▶ **提示された文章**
◇ ◇ ◇ ◇ ◇ ◇ ◇

梵鐘単体の評価
神奈川・川崎大師:大人気パワースポットに伝わる平和の鐘
今回は毎年300万人が初詣に参拝に訪れる大人気のパワースポットを訪れます。川崎大師は、成田山新勝寺、髙尾山薬王院とともに、真言宗智山派の関東三大本山の一つです。平安時代末期、川崎で漁師をしていた平間兼乗(ひらまかねのり)が海中から仏像を引き揚げました。仏像をきれいに掃除して小さなお堂に安置したのが川崎大師のはじまりと言われています。この漁師の名前をとって、川崎大師の正式名称は「平間寺(へいげんじ)」といいます。弘法大師が自ら彫ったものと伝えられている仏像は現存していて、大護摩祈祷に申し込むと実際に見ることができるそうです。
川崎宿で大人気だった旅館・万年屋
TOKYOアーカイブから歌川広重「川崎六郷渡舟」
川崎は江戸の入り口として栄えた東海道の宿場町で、最盛期には33軒の食事つき宿がありました。中でも一番人気があったのは万年屋という旅館でした。江戸幕府と条約を結ぶためアメリカから来日したハリスも、下田から江戸に向かう道中でこの宿に泊まりました。江戸幕府はハリスに失礼が無いようにと川崎本陣を用意していましたが、この頃になると本陣は大名でもあまり使わなくなってボロかったようです。そのためハリスは格式にこだわらず新しくて賑やかな万年屋を希望し、結局ここに宿泊しました。この時のハリスと同行奉行のやりとりは「日本滞在記」に詳しく記されています。

◇ ◇ ◇ ◇ ◇ ◇ ◇

▶ **データ抜粋**
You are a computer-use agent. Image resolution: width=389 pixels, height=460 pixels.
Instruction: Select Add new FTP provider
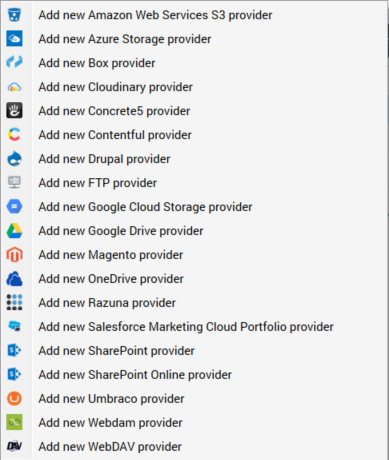coord(194,183)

◇ ◇ ◇ ◇ ◇ ◇ ◇

▶ **やること**
A - 川崎大師についての文章によると、川崎大師の正式名称は何ですか。
B - 川崎大師についての文章を、最後の文のあとから書き継いでください。

▶ **課題ごとの回答**
A - 平間寺(へいげんじ)です。

B -
梵鐘しらべ
時間 | 3月11日、6月10日、8月6日、8月9日、8月15日、12月31日の年6回 |
打数 | ー |
前捨て鐘 | ー |
実質 | ー |
後捨て鐘 | ー |
残したい日本の音風景100選・川崎大師の参道
川崎大師の仲見世通りにはたくさんのお店が並んでいます。お土産物、久寿餅屋と合わせて飴屋が並び、まな板でトントンと飴を切る音が特徴的です。飴は日持ちが良いためお土産として人気があり、次第に川崎大師のお土産としても定着しました。飴を切るリズミカルな音が参詣者の注目を集め、これが「厄を切る」にも通じることから「痰切り飴」として広く知られるようになりました。この音は「残したい日本の音風景100選」にも選ばれています。
梵鐘ものがたり
毎年8月6日8時45分に平和の鐘が打鐘される
住職による川崎大師の格上げ作戦
川崎大師は江戸時代になると将軍もたびたび参拝するほど、厄除け大師として非常に人気がありました。しかし当初はお寺としての格が高くなく、将軍の参拝は非公式なお忍びとしての扱いでした。そこで、28歳の若さで川崎大師の住職となった隆円は、将軍の参拝を公式なものにしたいと考えてお寺の格を上げるための活動を始めました。隆円の作戦は成功し、最終的には門跡寺院として有名な醍醐寺三宝院の直末となることができました。そして第11代将軍・徳川家斉が41歳の時に前厄の御祓いをするため1813年9月28日の公式参拝が決定しました。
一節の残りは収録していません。